▶ **Work item**
Taking the listing below, restate word for word each line from the line with "Given: Click the" to the line with "Export the TypeScript", ends included, and stop there.

▶ **Provided data**
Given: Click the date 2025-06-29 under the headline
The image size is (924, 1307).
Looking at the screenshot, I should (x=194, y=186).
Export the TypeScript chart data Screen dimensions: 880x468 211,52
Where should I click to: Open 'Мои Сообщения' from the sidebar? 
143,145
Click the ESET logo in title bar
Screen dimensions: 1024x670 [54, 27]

* * *

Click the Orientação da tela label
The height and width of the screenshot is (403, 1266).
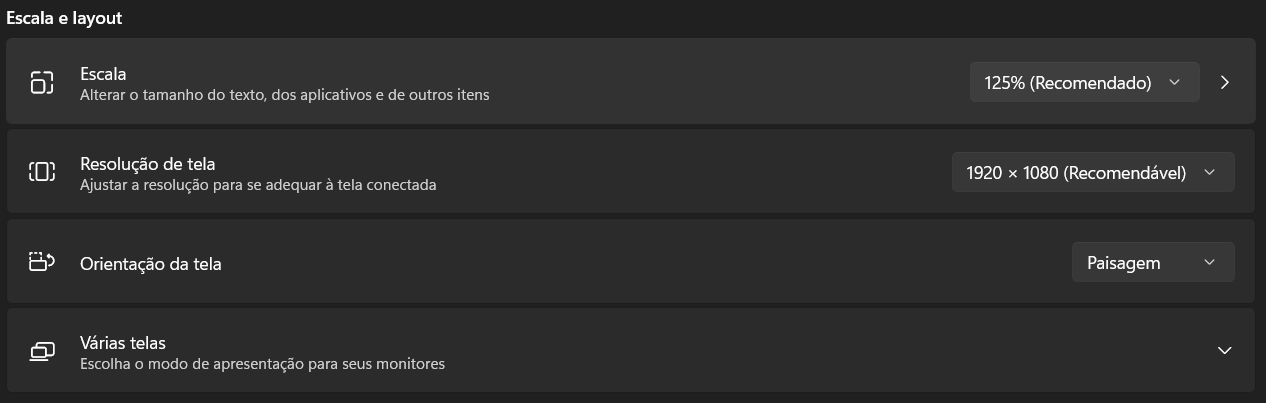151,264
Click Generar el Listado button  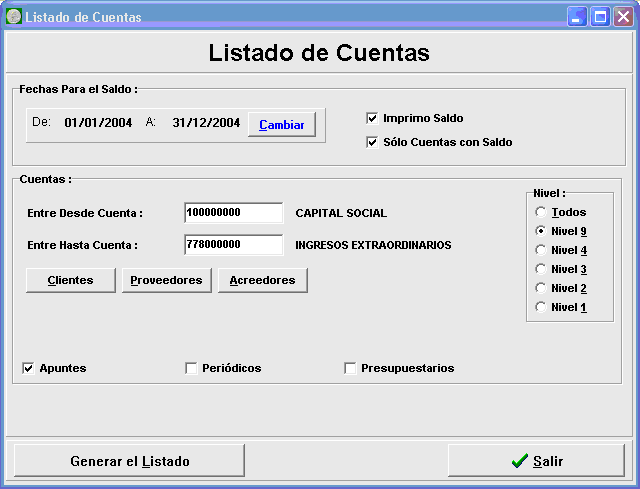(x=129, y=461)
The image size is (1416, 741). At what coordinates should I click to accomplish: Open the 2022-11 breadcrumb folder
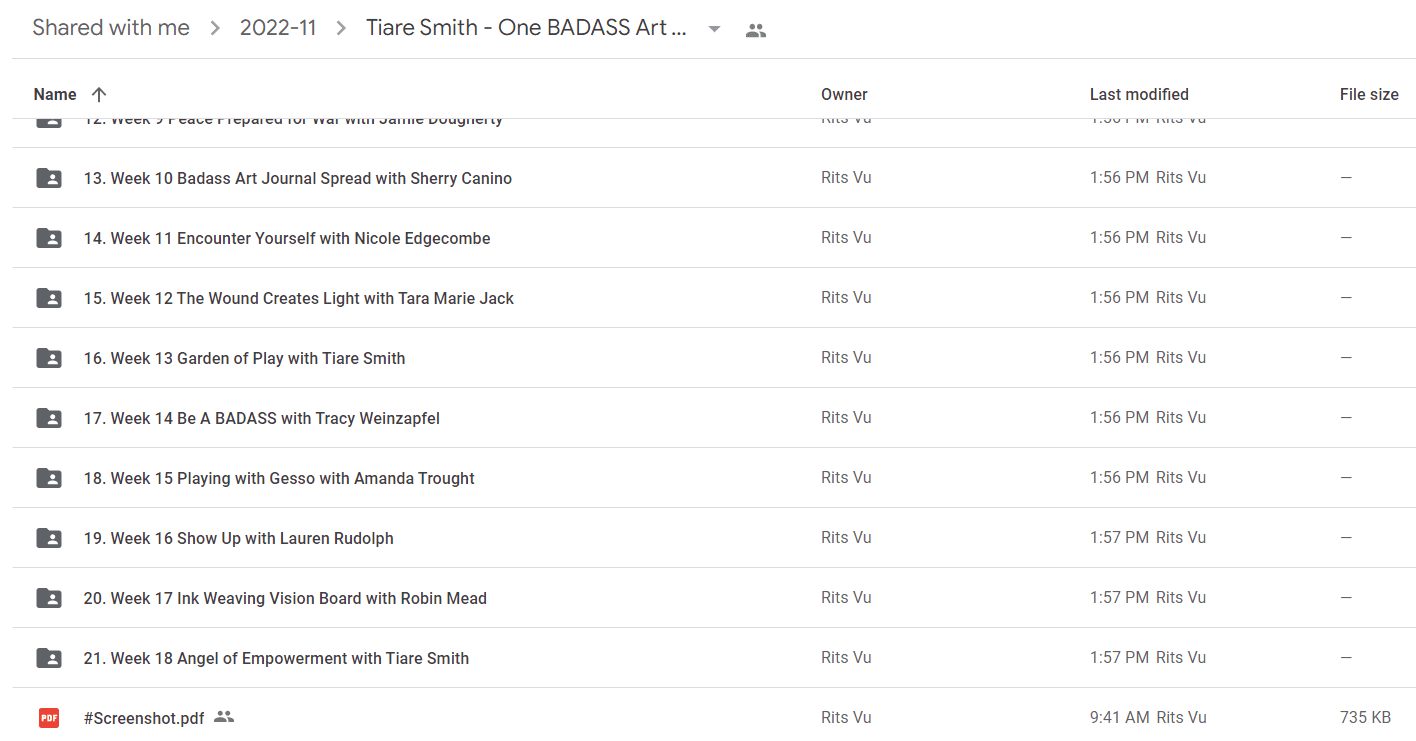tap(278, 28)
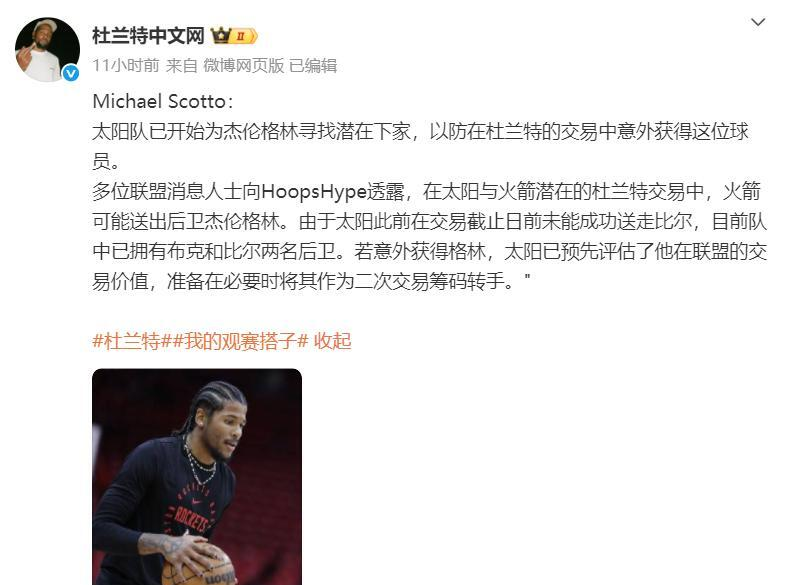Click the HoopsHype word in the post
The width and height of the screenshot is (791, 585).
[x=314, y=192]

▶ **Exercise result**
Given: Click the date 2025-06-29 under the headline
The image size is (924, 1307).
Looking at the screenshot, I should (x=194, y=186).
Export the TypeScript chart data Screen dimensions: 880x468 211,52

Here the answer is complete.